Descendants of the “Crazy Canucks”

Arrival of the mad downhillers

In the 1980s, a wind of madness blew over the small world of Alpine skiing. A happy band of crazy Canadian downhillers erupted onto the Alpine skiing World Cup scene. Their nickname: the “Crazy Canucks”. The team consisted of Dave Murray, Ken Read, Steve Podborski and Dave Irwin. While they did not always win, their style was aggressive and direct, and their commitment total. But their falls were both spectacular and numerous. It was in tribute to this sometimes uncontrolled enthusiasm that a famous turn of the Lauberhorn course in Wengen was named “Canadian Corner”, as several of these daredevil downhillers indeed came to grief at this spot.

Make or break

The four Crazy Canucks achieved 39 World Cup podium finishes and 14 wins. All of them took part in at least one edition of the Olympic Games, and in some cases two, between Innsbruck 1976, Lake Placid 1980 and Sarajevo 1984.

At the 1980 Games in Lake Placid, Ken Read was the favourite. He had just won the last two races in Wengen and the Streif in Kitzbühel, the two greatest and hardest races on the circuit. His other achievements included the legendary course in Schladming, the “Verte des Houches” and Val d’Isère. But the Games are another story, and in the downhill Ken Read made a mistake. It was his training partner Steve Podborski, who raced just after him, who went on to take the bronze.

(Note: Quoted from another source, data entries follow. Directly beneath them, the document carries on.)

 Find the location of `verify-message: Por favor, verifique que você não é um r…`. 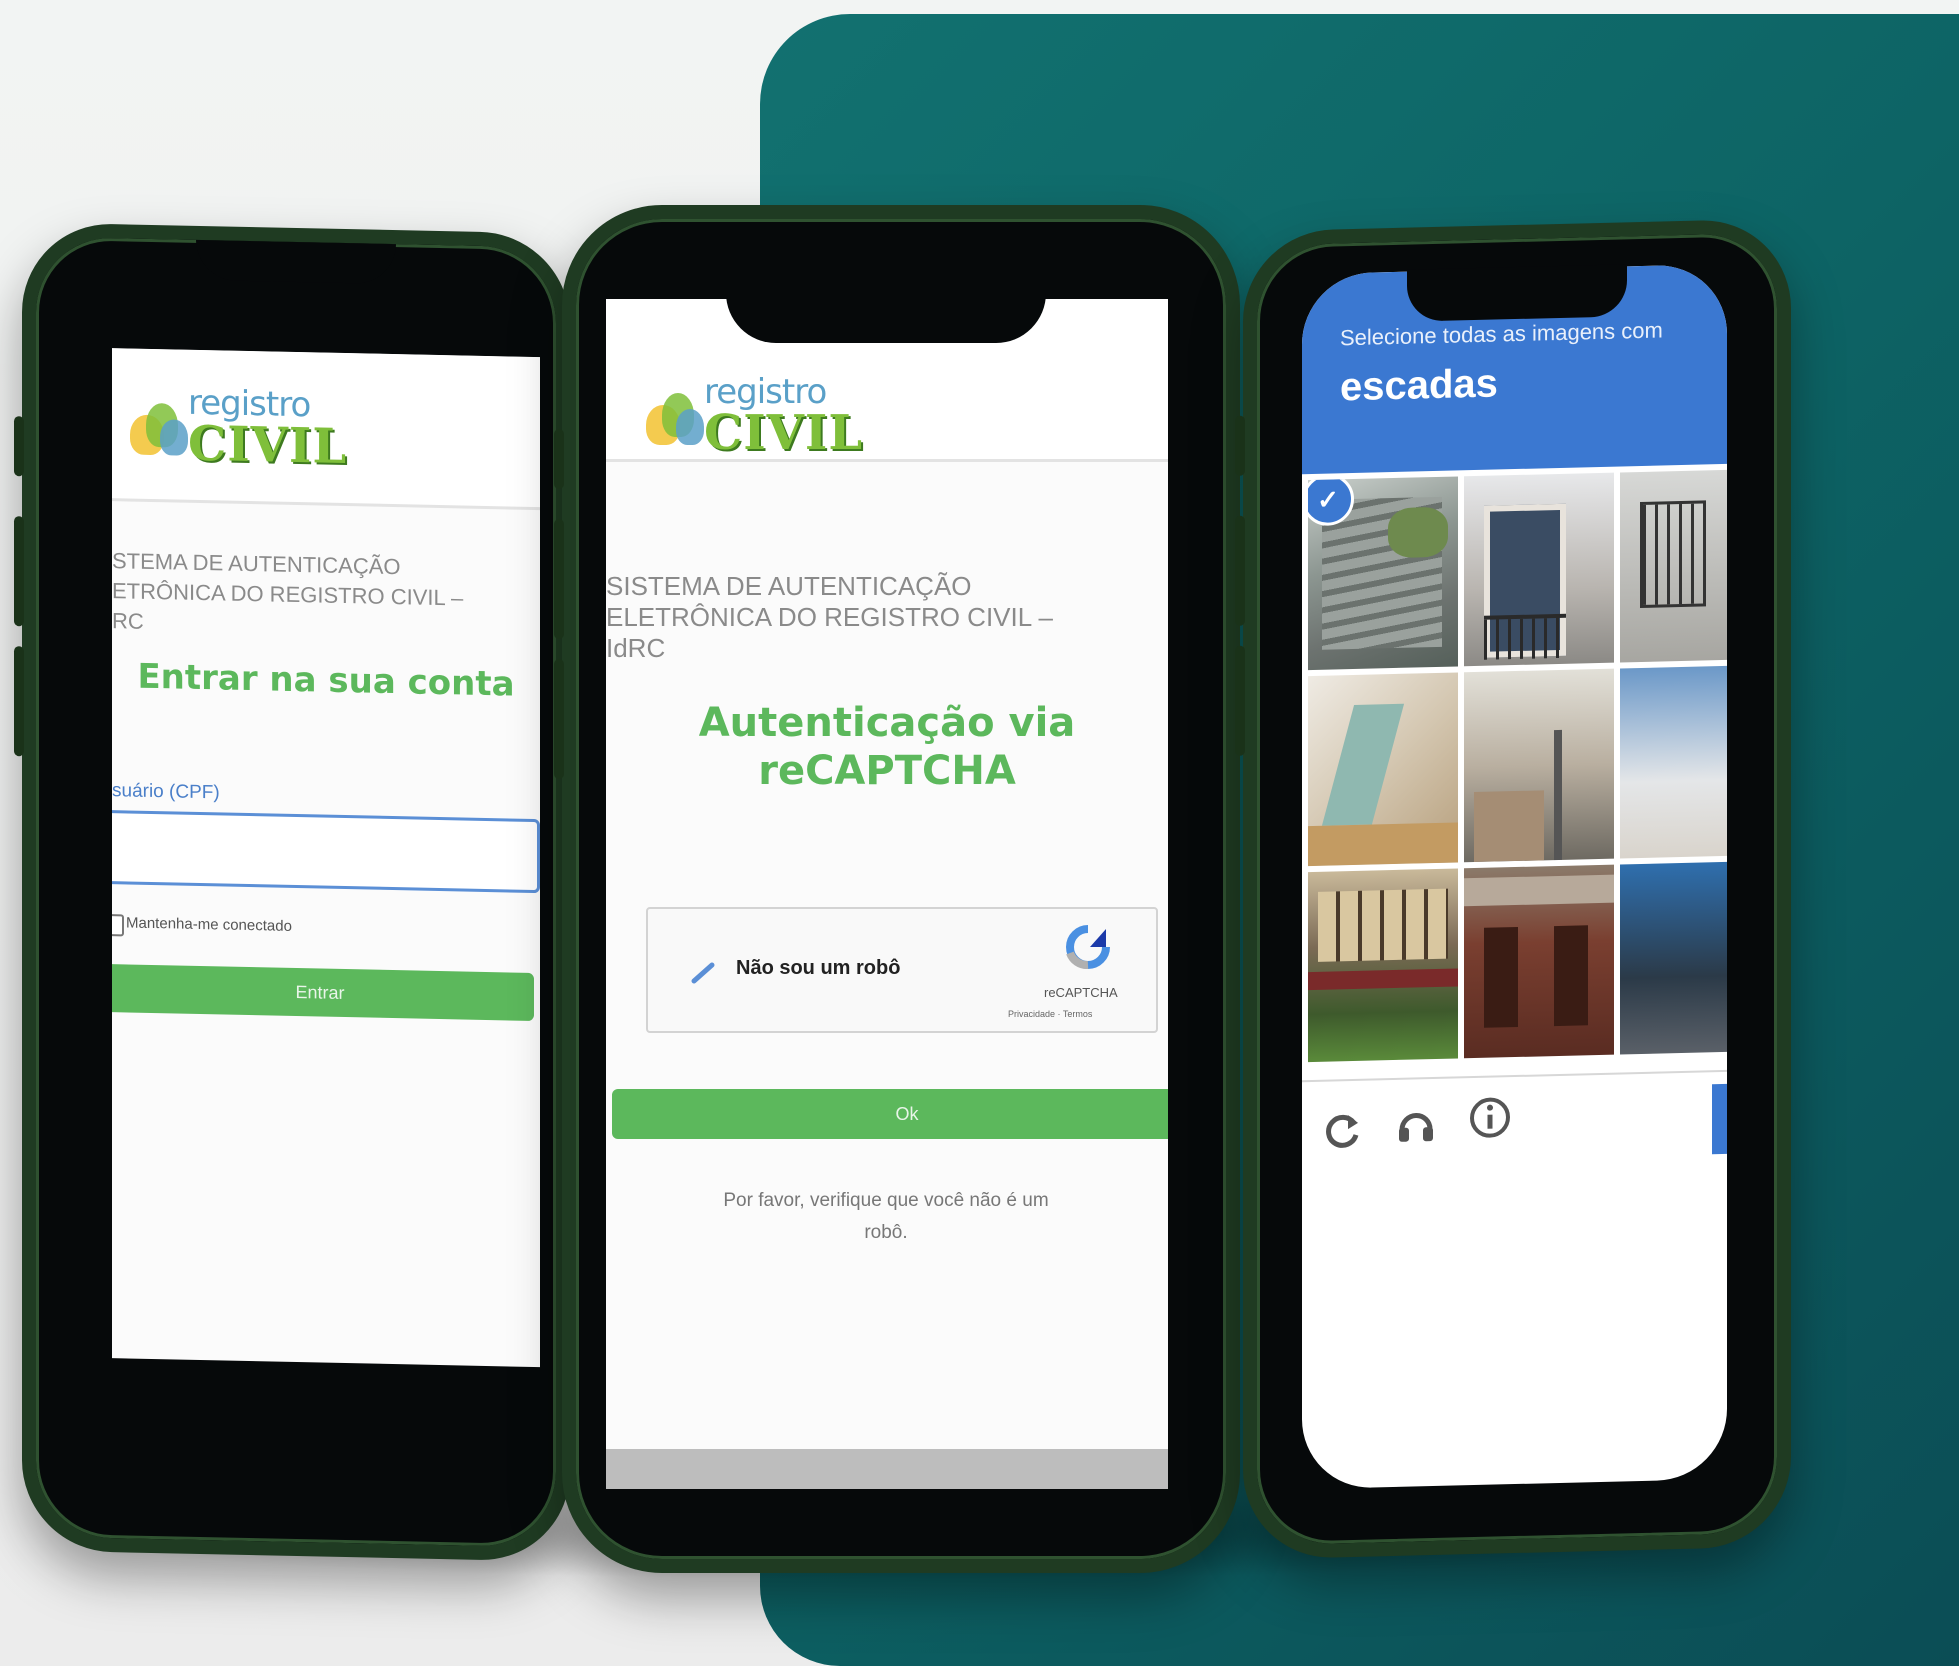

verify-message: Por favor, verifique que você não é um r… is located at coordinates (886, 1216).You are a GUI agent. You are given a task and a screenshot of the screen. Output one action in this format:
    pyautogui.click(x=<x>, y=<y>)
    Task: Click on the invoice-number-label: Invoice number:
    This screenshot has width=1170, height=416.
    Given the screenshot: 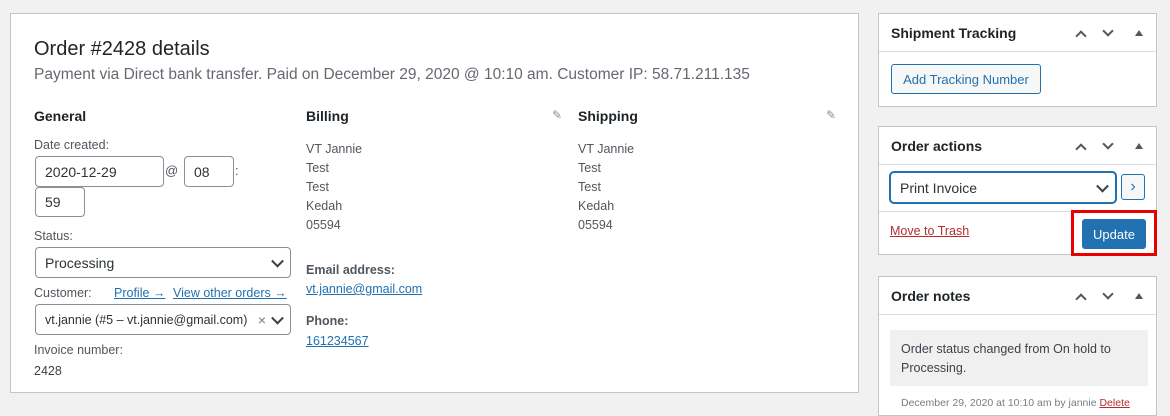 What is the action you would take?
    pyautogui.click(x=78, y=350)
    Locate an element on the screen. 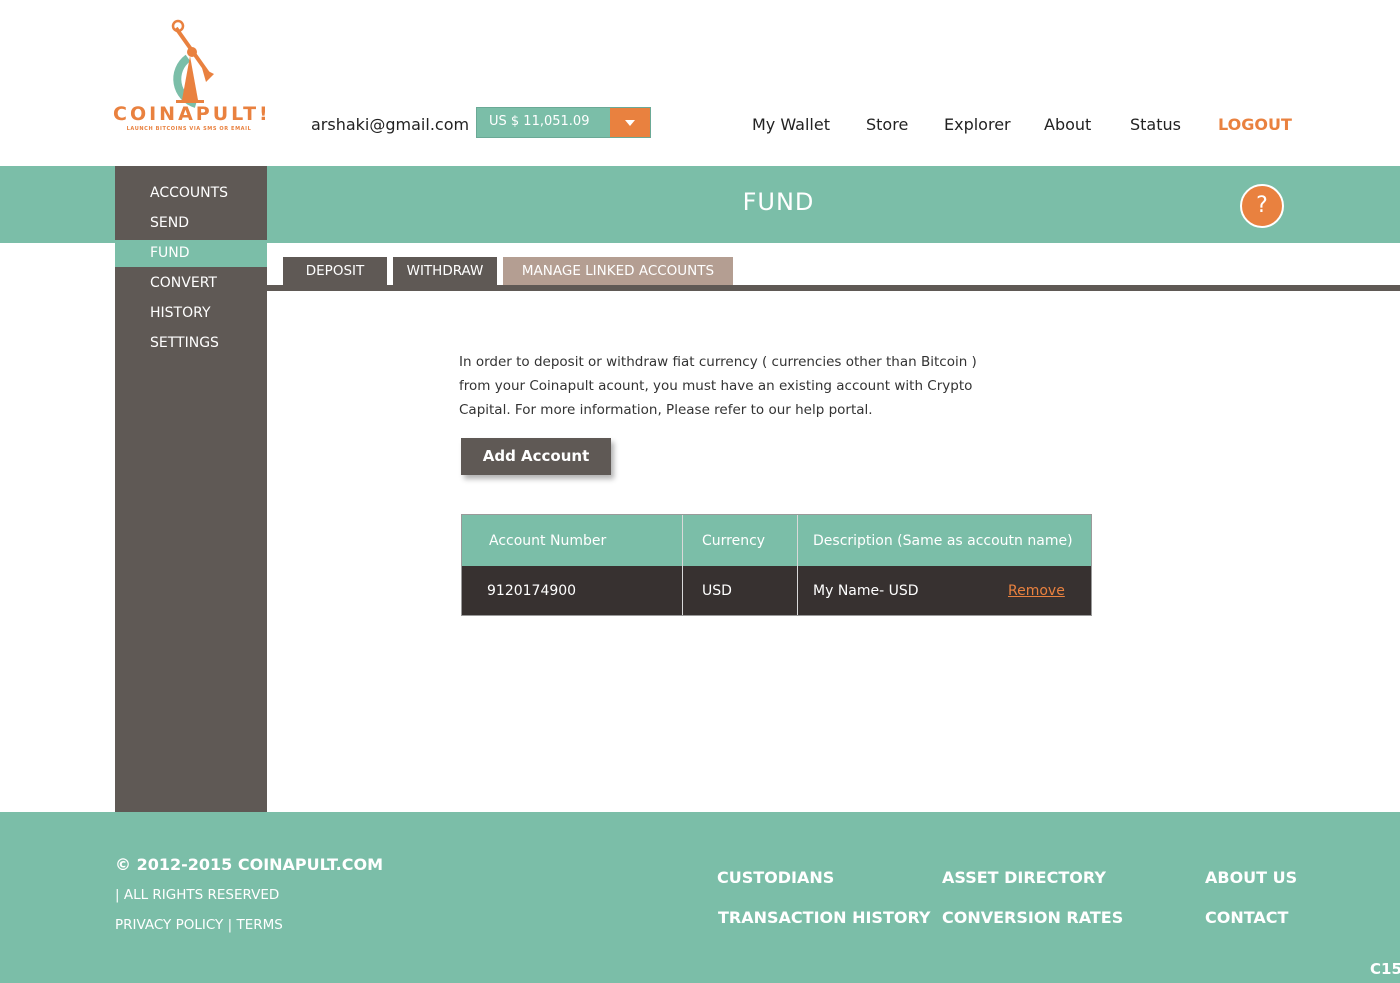  tab-manage-linked-accounts: MANAGE LINKED ACCOUNTS is located at coordinates (618, 272).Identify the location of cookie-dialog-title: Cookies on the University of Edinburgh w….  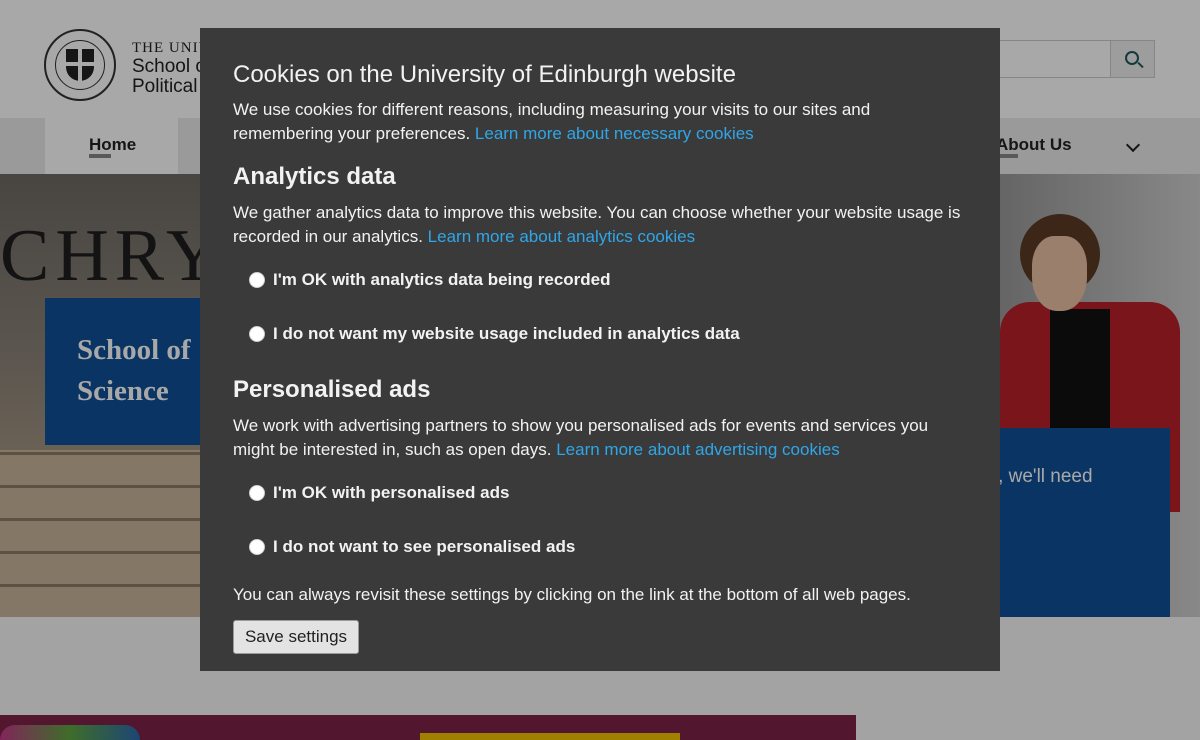
(484, 74). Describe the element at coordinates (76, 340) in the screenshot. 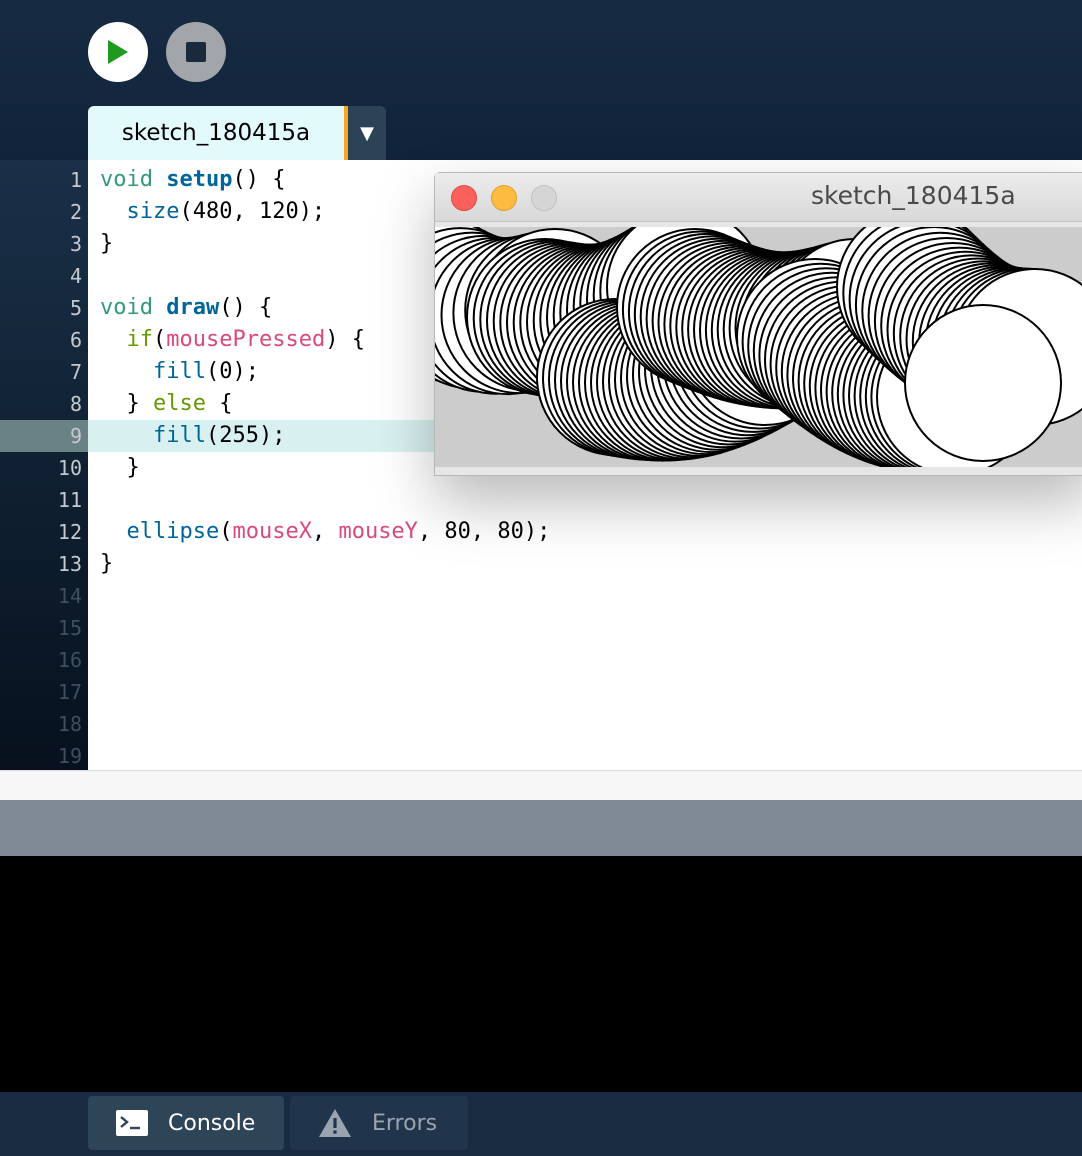

I see `line-number: 6` at that location.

Seeing the wood for the trees

Once these crazy but talented downhillers retired, the Canadian men’s team had to look for new leaders capable of matching the Europeans and Americans. In 1994, Ed Podivinski confirmed the downhill victory he achieved a month before the Games, and won the bronze again in the Olympic downhill at Lillehammer, even though he had two years previously torn his knee ligaments at the Olympic Games in Albertville.

The “new Crazy Canucks” ready to go

At the start of the 2009/2010 season, the Canadian team had high hopes for the Games in Vancouver, with the maple leaf downhillers once again placing high in the rankings. The “new Crazy Canucks”, as some people call them, are a very united and homogeneous group. They too are experienced skiers including exceptional athletes such as John Kucera, Erick Gay, François Bourque, Manuel Osbourne-Paradis and Robbie Dixon. Most of them will be going into these Games building on their experience from the 2006 Games in Turin. Unfortunately, as is often the case in skiing, injuries have eliminated some of the team members. This was true at the beginning of the season for John Kucera, reigning downhill world champion and the first Canadian to achieve this. A leg fracture means that he will not be competing in these XXI Winter Games, which will open on 12 February in Vancouver. But his team mates will be sure to give their utmost in their favourite event, to follow in the footsteps of their glorious predecessors.